Das Leben des Journalisten Akbar Ganji ist in Gefahr
 

Europäisches Parlament     Berlin, 23.05.05
Frau Hélène Flautre
Vorsitzende des Subkomitees für Menschenrechte
 

Sehr geehrte Frau Flautre,

das Europäische Parlament, das in Iran einen Partner sieht, muss sich in dieser Funktion auch  für die Tolerierung der Meinungsfreiheit einsetzen und darf angesichts der verheerenden Lage politischer Gefangener in Iran nicht schweigen.
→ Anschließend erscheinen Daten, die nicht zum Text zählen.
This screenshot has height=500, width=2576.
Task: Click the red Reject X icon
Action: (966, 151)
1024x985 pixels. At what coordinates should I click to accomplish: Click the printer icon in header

Am  20. Mai 2005 ist  der wohl innovativste iranische Journalist  Akbar Ganji, 46, in einen unbefristeten Hungerstreik getreten. Nach fünf Jahren Haft  ist sein Gesundheitszustand ruiniert. Eine adäquate medizinische Behandlung gegen sein starkes Asthma  und andere Beschwerden wird ihm nicht zuteil, es besteht vielmehr die Gefahr, dass er ein weiteres Haftjahr – er wurde zu sechs Jahren verurteilt – nicht überleben wird.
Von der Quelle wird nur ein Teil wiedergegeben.